▶ _WHAT TO WORK ON_:
What is needed is an exact transcription of the line containing "back to top (615, 2350)" and every line after it through the end of the entries below, with no pictures.
==== PROVIDED DATA
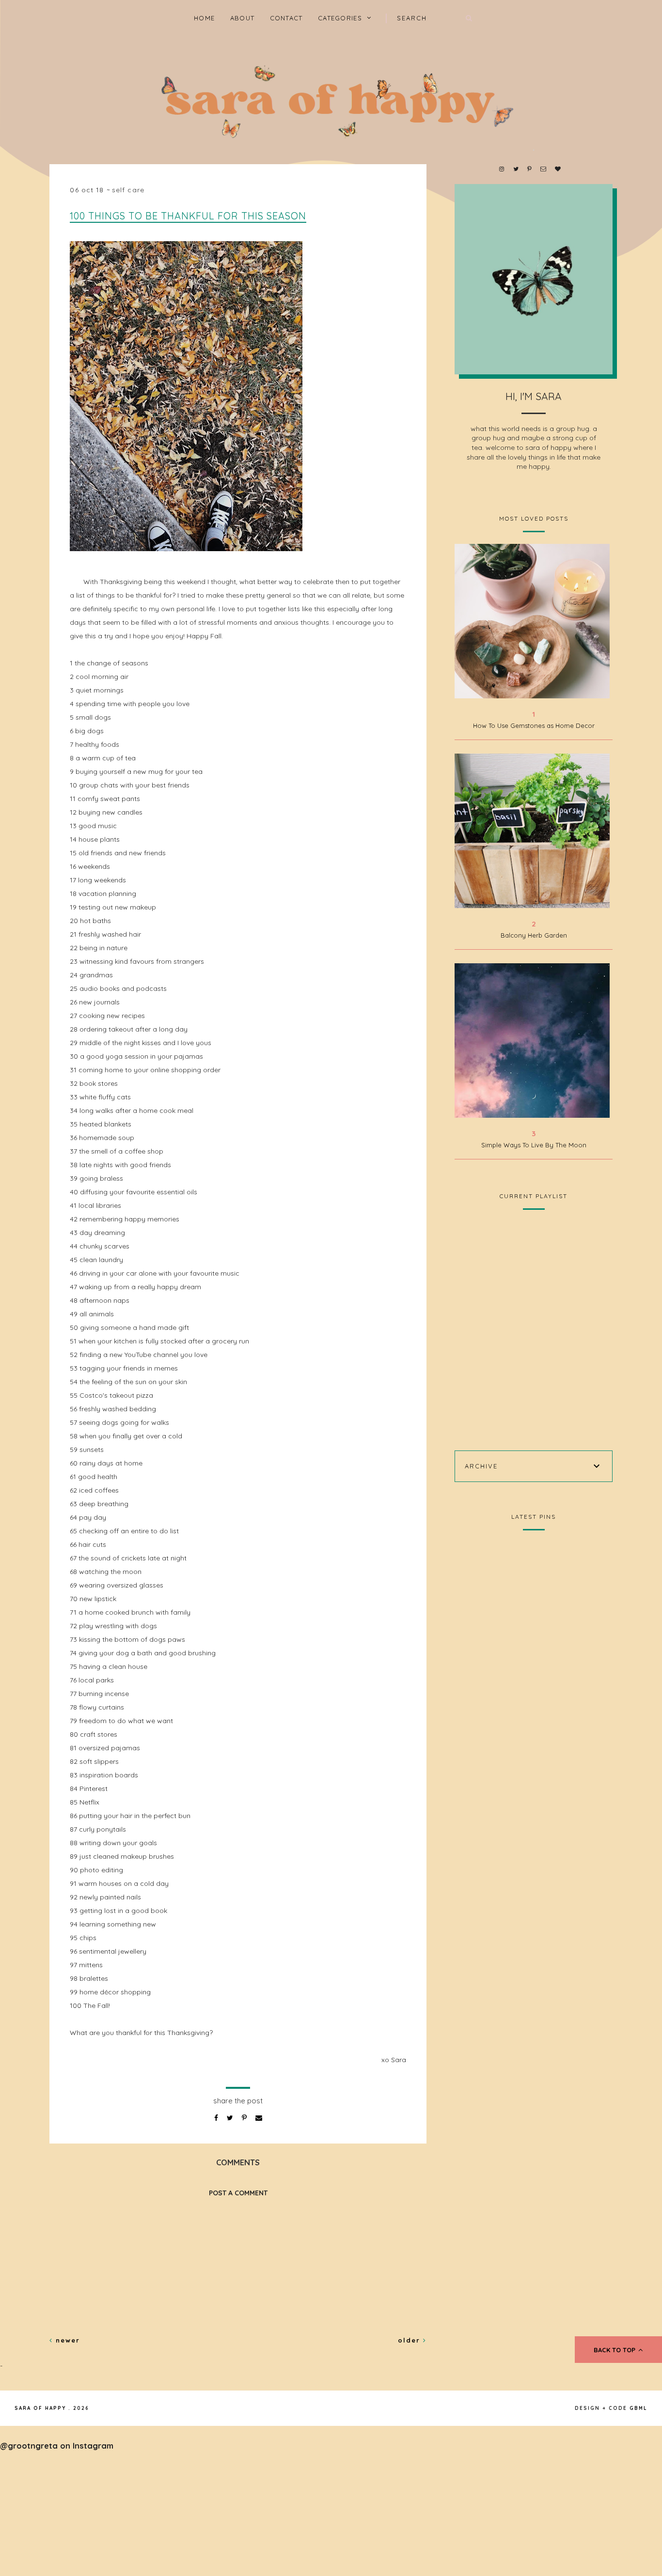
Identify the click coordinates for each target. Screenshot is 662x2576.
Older (410, 2340)
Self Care (128, 189)
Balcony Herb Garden (534, 935)
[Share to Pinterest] (245, 2117)
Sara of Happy (40, 2408)
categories (340, 18)
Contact (286, 18)
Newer (66, 2340)
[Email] (258, 2117)
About (242, 18)
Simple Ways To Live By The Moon (533, 1145)
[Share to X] (231, 2117)
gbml (638, 2408)
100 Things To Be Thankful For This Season (188, 216)
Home (204, 18)
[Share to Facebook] (217, 2117)
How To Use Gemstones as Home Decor (534, 725)
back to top (615, 2350)
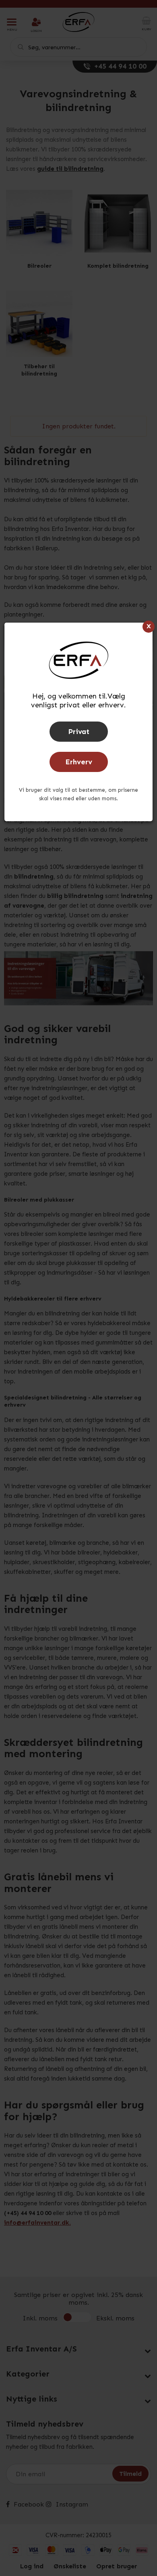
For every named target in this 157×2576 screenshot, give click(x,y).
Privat (78, 731)
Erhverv (78, 761)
========
▶ _OUTPUT OF THE EXERCISE_:
back to top (615, 2350)
For every named target in this 157×2576 screenshot, give click(x,y).
Privat (78, 731)
Erhverv (78, 761)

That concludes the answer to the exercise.